It isn't the kind of global warming experienced at the end of the last Ice Age, but Utah should have slightly elevated temperatures this summer.
At the Climate Prediction Center, Camp Springs, Md., National Weather Service scientists run computer models twice daily on long-term forecasts.
"The last time, it was saying we should expect warmer-than-normal temperatures in the Southwest, including much of Utah," said Ed O'Lenic, senior meteorologist at the center. "We're calling for above-normal temperatures there in Salt Lake City."
Scientists at the center routinely use sophisticated forecast tools to peer into the future. These crystal balls aren't the usual type that gives forecasts for three to 10 days, but allow the experts to get an idea of meteorological trends months in advance.
The forecast tools are basically maps derived from both statistical as well as dynamic forecast models, O'Lenic said.
Modeling suggests a "fairly large trend toward warmer temperatures, in the southwestern United States primarily," he said. This seems to be a reliable trend, and is one of the factors that are calculated in the making the long-range forecast.
A new system, the Climate Forecast System, is used in the dynamic model, he said. "It really uses the physics of the atmosphere and the ocean to forecast forward in time over a period of about nine months."

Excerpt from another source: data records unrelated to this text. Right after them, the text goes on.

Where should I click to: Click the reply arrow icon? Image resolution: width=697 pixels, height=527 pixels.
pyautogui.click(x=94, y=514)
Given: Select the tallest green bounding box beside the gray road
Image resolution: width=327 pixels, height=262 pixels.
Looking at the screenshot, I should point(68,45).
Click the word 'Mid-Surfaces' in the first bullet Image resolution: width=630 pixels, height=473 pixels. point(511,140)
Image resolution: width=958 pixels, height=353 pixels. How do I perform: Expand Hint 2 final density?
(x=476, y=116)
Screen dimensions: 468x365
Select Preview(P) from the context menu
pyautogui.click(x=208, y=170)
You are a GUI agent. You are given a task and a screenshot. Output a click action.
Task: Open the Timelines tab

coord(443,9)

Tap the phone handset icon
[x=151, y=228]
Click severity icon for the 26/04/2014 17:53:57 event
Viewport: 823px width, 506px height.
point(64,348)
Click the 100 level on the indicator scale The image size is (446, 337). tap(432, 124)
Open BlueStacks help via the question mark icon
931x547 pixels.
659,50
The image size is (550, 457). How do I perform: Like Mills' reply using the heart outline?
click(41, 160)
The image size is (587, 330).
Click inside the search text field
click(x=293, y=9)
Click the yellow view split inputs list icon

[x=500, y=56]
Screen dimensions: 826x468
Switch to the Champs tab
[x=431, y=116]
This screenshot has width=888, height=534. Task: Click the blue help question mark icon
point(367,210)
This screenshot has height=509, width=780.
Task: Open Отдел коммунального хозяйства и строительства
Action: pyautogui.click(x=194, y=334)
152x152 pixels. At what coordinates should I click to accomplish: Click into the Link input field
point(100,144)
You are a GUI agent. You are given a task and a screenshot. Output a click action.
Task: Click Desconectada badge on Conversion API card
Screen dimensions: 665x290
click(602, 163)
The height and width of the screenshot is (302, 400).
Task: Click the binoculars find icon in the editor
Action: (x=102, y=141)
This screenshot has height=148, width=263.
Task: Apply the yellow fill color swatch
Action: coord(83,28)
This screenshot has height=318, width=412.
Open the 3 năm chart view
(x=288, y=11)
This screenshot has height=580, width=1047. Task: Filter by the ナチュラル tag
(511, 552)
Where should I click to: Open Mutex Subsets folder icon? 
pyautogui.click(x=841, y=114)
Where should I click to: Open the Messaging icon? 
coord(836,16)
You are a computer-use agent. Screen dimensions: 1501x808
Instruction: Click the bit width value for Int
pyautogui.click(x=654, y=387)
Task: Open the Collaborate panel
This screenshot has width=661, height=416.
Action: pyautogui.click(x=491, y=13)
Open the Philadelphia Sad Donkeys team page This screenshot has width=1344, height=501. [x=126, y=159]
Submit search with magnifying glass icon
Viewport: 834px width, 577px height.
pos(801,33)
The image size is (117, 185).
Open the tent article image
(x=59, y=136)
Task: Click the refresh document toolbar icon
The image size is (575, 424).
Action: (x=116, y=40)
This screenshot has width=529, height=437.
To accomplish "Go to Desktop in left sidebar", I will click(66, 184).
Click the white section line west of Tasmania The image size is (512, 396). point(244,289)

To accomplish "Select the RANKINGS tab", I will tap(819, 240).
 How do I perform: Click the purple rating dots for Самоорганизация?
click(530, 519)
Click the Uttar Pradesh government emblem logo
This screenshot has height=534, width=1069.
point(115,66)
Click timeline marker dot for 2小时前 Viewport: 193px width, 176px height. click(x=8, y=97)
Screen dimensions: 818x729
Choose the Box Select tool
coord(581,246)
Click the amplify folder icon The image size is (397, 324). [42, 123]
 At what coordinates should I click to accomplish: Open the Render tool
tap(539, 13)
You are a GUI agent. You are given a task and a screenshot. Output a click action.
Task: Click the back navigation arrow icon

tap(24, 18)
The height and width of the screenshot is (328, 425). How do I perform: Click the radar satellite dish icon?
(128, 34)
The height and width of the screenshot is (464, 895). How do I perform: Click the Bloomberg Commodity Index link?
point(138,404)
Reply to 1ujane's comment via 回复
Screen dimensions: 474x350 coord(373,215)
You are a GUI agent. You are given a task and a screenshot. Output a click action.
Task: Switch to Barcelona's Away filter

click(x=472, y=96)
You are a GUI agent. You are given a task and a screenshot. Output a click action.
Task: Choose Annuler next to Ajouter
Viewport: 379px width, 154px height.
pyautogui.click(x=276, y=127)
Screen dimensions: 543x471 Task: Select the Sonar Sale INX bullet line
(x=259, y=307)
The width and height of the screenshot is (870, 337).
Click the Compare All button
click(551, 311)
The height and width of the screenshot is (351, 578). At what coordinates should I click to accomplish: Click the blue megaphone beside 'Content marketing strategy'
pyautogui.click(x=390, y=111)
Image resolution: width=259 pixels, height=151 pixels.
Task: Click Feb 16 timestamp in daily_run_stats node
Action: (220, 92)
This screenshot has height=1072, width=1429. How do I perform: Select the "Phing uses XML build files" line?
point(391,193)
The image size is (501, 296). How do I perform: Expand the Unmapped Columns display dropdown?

The computer model runs twice daily. Each month, weather scientists gather a month's worth of these long-range forecasts and examine them.
One way to compare seasons is to come up with a single average temperature for that period. To do that, a forecaster adds up the highs and lows for the season, and divides that by the number of readings.
The typical summer temperature in Salt Lake City, averaged over 30 years, is 73.9 degrees, said Linda Cheng, meteorologist with the NWS Salt Lake Forecast Office, 2242 W. North Temple.
With that in mind, what average temperature does the Climate Prediction Center forecast for this summer?
From May through September, expect the average to be about 0.4 of a degree or half a degree above normal, O'Lenic said.
Temperature fluctuations are a normal part of weather cycles. So it's impossible to predict exactly how hot a particular day will get this coming summer.
About all that Utahns can do is remember previous summers and imagine this coming one as half a degree, on average, hotter than usual.
Consulting records that reach back 79 years, Mark Eubank, KSL chief meteorologist, said typically, Salt Lake City has five days when temperatures reach 100 degrees or higher.
During one recent year, 17 days were at the century mark or above, while the next year produced no days when the weather was that hot.
"About once every 10 years," Eubank added, "we won't have any 100s."